** Opening Exercise input block **

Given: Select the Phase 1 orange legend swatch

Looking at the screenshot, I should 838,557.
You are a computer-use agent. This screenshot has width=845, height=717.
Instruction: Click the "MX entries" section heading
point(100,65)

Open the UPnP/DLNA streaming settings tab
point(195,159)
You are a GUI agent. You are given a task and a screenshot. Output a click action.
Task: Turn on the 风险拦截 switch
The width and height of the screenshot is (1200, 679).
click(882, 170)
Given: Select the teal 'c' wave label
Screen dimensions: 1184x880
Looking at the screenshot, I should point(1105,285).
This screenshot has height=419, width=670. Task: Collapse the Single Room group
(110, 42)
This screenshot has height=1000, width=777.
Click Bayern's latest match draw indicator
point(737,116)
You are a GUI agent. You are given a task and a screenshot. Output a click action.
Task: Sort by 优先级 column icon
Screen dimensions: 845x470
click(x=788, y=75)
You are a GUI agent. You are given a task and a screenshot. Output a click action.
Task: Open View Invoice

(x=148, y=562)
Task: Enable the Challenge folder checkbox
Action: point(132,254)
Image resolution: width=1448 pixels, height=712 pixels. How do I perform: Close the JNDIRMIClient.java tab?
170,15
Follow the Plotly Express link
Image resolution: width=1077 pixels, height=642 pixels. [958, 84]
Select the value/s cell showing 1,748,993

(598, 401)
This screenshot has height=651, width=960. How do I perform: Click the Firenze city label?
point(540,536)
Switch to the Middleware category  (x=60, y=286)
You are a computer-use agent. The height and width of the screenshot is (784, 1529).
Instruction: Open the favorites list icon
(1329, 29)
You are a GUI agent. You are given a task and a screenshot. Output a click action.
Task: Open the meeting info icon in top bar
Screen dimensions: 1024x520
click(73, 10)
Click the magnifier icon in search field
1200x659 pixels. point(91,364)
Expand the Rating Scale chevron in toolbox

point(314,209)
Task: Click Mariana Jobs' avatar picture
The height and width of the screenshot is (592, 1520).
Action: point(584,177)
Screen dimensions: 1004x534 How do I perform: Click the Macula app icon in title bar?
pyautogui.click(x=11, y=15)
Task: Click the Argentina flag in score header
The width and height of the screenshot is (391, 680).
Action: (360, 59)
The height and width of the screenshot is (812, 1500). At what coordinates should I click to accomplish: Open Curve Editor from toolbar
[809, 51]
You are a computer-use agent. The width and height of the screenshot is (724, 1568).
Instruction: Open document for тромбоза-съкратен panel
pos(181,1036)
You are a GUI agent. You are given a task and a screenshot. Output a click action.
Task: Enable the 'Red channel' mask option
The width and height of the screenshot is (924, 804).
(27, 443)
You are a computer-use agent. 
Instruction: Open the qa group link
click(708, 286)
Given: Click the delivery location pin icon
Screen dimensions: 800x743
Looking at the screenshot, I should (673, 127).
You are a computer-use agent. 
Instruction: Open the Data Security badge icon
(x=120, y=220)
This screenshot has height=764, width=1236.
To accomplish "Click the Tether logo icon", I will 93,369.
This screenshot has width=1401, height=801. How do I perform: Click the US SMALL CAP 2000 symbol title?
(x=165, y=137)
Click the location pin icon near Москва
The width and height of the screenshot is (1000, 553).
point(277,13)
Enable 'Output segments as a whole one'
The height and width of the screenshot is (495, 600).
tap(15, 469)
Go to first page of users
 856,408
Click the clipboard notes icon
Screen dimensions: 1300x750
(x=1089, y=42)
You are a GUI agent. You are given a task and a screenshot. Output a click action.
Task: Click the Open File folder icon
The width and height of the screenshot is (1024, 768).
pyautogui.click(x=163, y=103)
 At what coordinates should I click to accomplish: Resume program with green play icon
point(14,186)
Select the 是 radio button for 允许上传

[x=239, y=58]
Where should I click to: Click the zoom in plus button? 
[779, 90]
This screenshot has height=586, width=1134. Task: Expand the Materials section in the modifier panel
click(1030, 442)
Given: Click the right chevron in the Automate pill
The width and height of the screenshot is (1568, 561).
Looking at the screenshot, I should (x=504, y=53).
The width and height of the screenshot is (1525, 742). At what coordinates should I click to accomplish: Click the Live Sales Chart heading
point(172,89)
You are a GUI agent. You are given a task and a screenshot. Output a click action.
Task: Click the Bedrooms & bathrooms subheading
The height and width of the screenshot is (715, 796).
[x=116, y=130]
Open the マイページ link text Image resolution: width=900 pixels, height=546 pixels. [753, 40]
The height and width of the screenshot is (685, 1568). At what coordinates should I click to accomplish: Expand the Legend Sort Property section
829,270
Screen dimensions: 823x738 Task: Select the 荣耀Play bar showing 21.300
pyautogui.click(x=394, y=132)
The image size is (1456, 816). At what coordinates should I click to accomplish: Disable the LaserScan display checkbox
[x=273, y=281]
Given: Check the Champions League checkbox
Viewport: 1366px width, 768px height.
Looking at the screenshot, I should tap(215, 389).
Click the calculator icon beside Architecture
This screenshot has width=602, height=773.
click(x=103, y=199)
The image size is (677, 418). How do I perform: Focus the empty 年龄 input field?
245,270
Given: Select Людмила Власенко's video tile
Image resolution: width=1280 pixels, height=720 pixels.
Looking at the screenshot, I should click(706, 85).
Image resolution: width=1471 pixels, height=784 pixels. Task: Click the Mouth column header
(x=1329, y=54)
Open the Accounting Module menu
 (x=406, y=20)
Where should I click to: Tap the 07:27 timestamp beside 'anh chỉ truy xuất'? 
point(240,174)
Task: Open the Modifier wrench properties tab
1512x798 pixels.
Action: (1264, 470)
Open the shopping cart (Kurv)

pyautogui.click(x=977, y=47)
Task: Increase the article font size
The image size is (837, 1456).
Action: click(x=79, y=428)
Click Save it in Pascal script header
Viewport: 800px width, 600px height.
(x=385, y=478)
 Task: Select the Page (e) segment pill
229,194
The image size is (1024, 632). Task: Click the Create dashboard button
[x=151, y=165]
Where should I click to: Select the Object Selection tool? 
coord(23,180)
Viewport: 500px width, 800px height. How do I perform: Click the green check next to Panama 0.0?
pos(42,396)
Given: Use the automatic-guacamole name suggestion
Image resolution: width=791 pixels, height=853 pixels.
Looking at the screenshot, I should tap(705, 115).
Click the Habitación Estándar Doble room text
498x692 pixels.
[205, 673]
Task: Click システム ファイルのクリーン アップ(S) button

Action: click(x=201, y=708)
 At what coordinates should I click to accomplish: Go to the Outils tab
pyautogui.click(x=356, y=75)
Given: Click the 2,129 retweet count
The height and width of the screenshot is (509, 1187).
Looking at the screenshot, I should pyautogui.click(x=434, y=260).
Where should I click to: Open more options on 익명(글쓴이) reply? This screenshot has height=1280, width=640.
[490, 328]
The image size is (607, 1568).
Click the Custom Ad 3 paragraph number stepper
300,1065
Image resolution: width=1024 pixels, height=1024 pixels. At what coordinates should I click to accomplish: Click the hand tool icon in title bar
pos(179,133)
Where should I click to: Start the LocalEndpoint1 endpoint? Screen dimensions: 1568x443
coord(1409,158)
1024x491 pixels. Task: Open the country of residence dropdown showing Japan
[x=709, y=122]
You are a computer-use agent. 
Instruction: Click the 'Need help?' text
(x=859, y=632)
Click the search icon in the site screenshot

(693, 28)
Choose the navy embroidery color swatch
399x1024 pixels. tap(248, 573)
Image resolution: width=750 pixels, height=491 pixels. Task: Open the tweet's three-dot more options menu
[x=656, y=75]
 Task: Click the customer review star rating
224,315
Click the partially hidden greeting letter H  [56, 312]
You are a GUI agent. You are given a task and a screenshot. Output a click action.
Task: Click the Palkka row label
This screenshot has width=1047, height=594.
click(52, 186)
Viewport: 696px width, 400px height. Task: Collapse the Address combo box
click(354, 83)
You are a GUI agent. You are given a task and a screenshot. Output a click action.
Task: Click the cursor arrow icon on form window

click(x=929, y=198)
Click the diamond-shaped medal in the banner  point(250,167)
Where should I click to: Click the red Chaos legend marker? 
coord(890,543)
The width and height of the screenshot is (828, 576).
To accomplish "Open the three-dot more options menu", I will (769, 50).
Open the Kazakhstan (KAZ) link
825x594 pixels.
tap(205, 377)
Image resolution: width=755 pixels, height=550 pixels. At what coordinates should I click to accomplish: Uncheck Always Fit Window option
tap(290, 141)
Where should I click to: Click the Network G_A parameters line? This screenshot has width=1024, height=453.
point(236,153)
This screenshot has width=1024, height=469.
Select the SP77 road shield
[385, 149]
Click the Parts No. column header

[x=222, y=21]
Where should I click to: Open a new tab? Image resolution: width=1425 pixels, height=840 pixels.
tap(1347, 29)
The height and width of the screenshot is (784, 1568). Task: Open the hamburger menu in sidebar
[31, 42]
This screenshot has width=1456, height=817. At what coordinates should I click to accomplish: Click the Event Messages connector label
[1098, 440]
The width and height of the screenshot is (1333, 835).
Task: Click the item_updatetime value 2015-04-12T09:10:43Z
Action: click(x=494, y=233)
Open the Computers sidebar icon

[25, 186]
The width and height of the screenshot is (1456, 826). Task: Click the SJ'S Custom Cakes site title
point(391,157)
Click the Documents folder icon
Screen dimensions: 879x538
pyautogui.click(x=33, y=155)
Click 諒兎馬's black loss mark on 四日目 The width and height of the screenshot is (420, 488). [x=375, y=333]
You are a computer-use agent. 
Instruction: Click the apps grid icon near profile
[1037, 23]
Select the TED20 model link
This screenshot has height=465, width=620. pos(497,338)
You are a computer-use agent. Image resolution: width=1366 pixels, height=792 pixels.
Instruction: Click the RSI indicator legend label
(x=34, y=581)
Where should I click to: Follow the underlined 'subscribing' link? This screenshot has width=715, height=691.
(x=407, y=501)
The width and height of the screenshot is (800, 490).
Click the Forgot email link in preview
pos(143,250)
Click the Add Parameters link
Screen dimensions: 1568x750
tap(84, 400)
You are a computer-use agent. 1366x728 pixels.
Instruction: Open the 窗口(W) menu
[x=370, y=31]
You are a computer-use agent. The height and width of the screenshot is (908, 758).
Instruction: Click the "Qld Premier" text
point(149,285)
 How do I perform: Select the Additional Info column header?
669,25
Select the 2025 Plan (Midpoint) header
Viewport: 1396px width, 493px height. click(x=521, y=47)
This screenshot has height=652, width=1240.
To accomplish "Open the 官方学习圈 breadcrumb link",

** Closing Exercise input block **

## Task
All lines holding the word "will" must be copied from the data.

## Task answer
To accomplish "Click the Tether logo icon", I will 93,369.
To accomplish "Open the three-dot more options menu", I will (769, 50).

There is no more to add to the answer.